Once the side hustle starts to make enough money to sustain your lifestyle, then you can start thinking about the transition away from your day job. “The decision can either be a financial or intuitive one that can come very naturally. Life is dynamic, so a time goal may not work, it’s more related to how confident you are that the hustle will sustain an income,” Moore said. Some people never transition away from their day job and do just fine with having both. Having the side hustle actually reinvigorates them at their day job.
Follow the rules
While Moore says that keeping the day job allows us the flexibility to try any side hustle we think will work, she does have five rules that we need to follow to ensure that a side hustle has the greatest chance of success:
1. Start with an idea: “You don’t need money, you don’t need qualifications, you need an idea. All big things start with an idea, things evolves from that.”
2. Community - “Whether it’s an online community, classmates in the same program, or authors from whom you gain inspiration, you need people around you that understand you, guide and support you. Guidance can come from many places.”
3. Understand your market - “Understand how people in your field make it work. How do they get paid? How do they work with clients? How do they explain how they work? While they might be your competition, remember that no one can do the same specific thing you can do.”

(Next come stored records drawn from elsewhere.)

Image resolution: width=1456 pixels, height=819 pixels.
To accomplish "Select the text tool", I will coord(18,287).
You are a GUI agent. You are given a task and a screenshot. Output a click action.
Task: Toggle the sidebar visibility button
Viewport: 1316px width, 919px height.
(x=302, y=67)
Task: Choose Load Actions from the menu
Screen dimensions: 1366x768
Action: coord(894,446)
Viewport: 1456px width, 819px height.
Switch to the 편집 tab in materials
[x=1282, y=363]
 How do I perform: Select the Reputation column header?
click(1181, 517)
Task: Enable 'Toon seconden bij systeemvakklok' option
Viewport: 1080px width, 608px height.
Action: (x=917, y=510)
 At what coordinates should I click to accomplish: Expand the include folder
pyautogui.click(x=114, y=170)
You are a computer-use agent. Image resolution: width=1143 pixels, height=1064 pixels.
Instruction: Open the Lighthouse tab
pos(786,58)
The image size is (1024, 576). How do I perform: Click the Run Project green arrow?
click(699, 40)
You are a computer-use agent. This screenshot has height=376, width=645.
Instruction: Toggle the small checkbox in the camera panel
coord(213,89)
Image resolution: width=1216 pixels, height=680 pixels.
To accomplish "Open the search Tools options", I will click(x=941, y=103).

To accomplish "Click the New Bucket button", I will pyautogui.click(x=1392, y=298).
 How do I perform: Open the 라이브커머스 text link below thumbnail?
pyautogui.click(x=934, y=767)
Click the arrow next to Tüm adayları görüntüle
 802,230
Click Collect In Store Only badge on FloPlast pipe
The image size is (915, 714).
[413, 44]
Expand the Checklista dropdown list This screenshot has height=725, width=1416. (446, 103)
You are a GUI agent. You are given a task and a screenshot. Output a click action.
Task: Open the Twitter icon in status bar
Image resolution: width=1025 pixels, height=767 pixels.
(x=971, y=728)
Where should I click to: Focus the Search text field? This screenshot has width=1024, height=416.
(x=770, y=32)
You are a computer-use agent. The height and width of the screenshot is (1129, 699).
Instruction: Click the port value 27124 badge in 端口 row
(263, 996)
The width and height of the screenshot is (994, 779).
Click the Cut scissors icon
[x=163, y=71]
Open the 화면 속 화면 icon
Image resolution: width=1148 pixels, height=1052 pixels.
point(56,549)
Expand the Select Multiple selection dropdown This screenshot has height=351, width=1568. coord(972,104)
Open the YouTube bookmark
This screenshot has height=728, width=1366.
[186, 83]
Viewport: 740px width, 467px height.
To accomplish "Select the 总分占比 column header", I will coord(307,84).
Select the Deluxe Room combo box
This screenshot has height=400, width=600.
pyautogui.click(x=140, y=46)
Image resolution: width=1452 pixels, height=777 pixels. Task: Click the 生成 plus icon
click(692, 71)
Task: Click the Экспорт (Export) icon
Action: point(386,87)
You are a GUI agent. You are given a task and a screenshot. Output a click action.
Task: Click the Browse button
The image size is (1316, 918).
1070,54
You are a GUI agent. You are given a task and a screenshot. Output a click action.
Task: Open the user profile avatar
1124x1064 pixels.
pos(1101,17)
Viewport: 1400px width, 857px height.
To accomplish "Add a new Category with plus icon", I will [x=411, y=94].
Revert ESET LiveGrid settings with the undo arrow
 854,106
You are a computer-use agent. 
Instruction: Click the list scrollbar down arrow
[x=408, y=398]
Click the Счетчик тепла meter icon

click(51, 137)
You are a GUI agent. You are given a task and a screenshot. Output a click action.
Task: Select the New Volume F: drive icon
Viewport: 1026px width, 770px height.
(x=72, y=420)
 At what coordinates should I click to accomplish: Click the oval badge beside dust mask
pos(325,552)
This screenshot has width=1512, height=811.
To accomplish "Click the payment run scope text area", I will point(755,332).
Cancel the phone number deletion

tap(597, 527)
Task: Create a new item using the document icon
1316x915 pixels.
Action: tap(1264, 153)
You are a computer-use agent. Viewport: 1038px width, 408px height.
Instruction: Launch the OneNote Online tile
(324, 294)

4. Get a system - “You need a system to reach your goal. The system must consist of action items based on clarity, consistency, and frequency. “I want to make $2,000 a month.” Ok, how are you going to do that? Be specific.”
5. Time - “Not having enough time is the biggest excuse to not starting a side hustle. Make it priority; being too busy is a keyword for fear. The average American watches 33 hours of TV a week. Cut that in half and that’s plenty of time for you get your hustle going. Also, hours spent working on your hustle should be scheduled, like a doctor’s appointment or client meeting. They are non-negotiable.”
Finally, Moore suggests that in today’s economy, side hustles are a necessity. “Having one revenue stream in your life is risky. A business you run in your free time using your different talents and capabilities allows flexibility to pursue whatever you’re passionate about while keeping your day job.” If you don’t know where to get started with a side hustle, Moore has some great advice. “A hustle is the sweet spot of what you love, what you’re good at and what people will pay for. All three need to be there in order for the hustle to be successful.”